**YOUR TASK**
Go through the listing that follows and report the number of lines with the string "agent" in them, nothing more.

- Opening Delimiter -

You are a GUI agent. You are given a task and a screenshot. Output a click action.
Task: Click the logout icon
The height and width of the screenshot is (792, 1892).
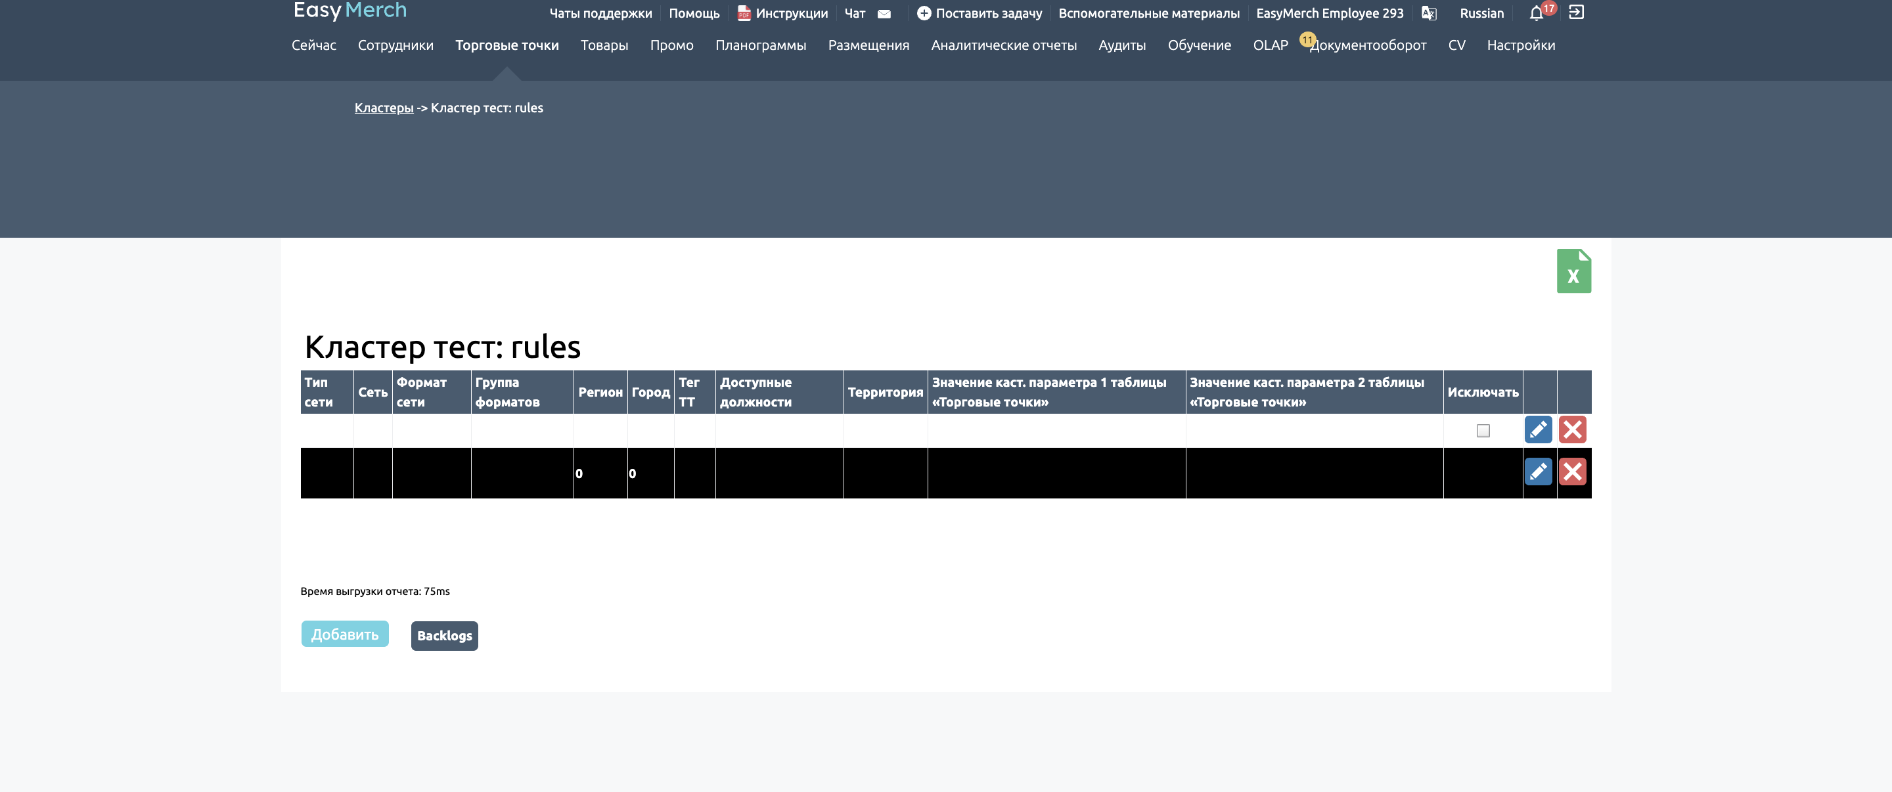pos(1576,12)
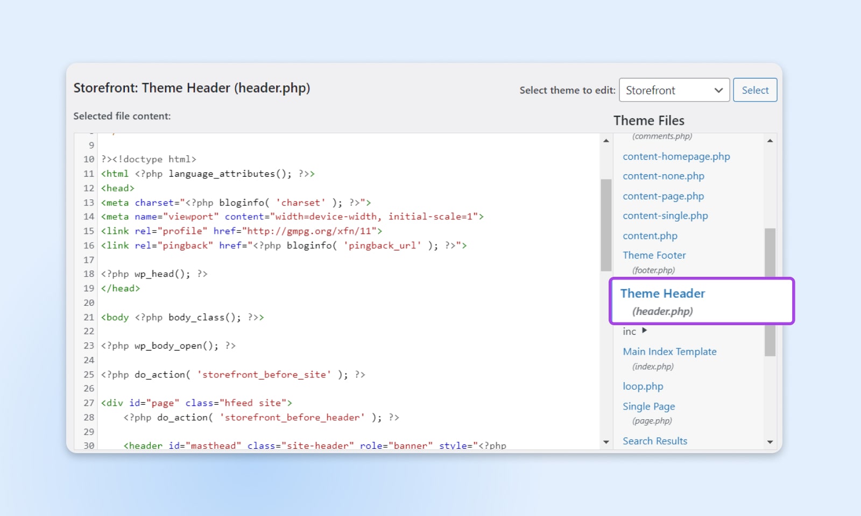Open the loop.php file
The image size is (861, 516).
click(643, 386)
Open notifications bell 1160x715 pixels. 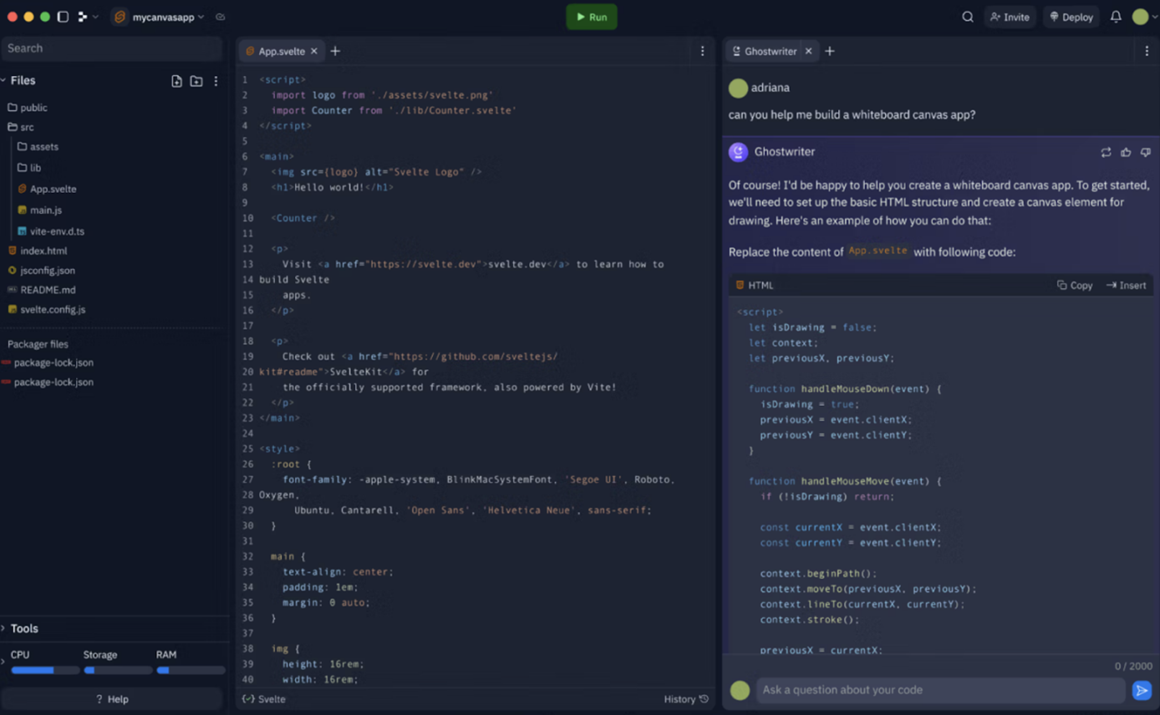[x=1116, y=17]
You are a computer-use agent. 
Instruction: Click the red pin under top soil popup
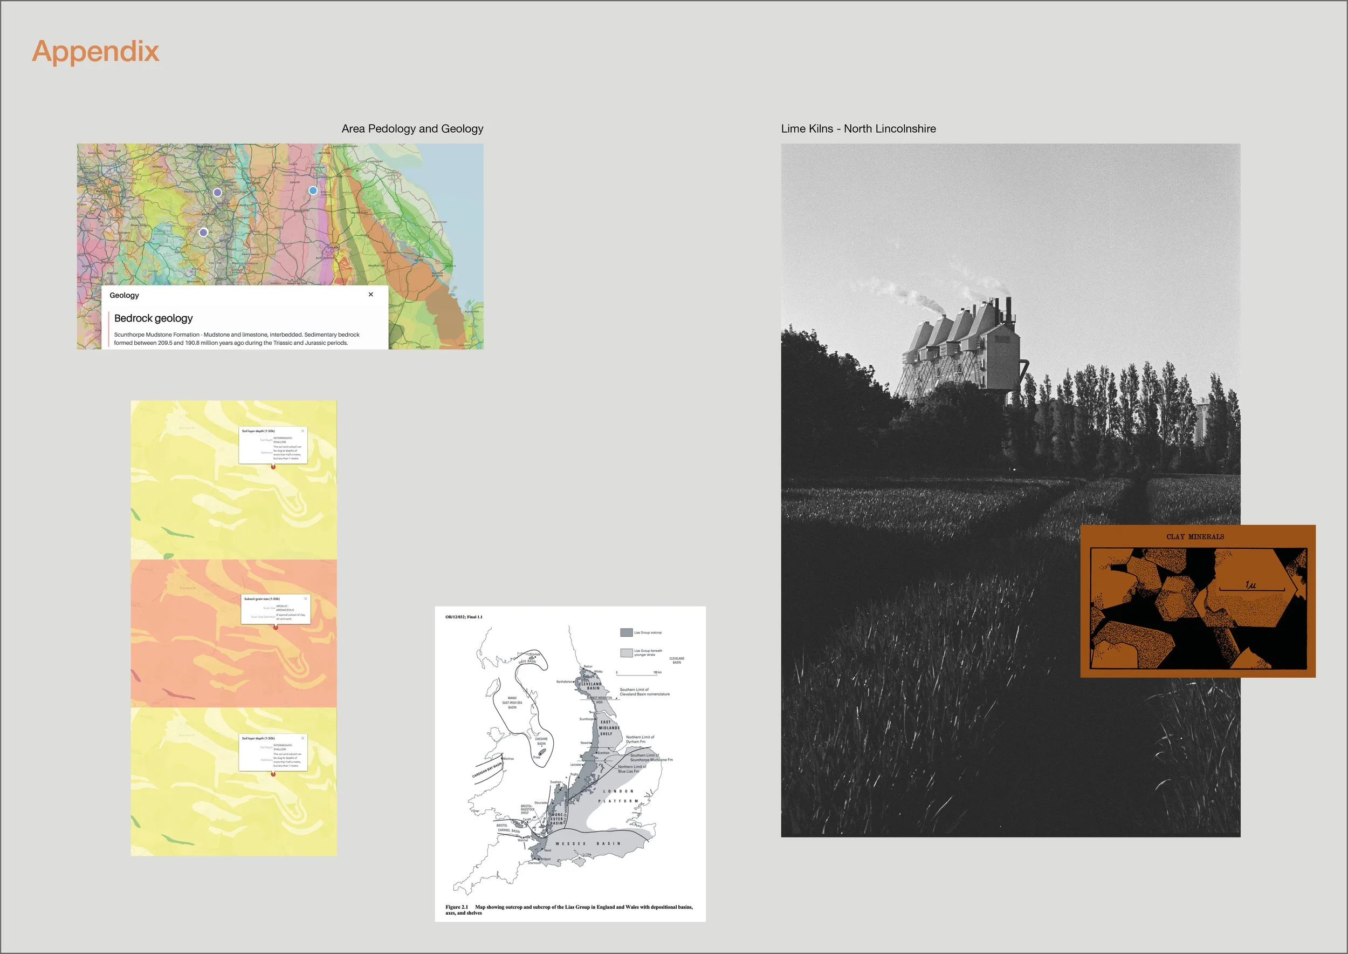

- Closing Delimiter -

**EXERCISE OUTPUT**
2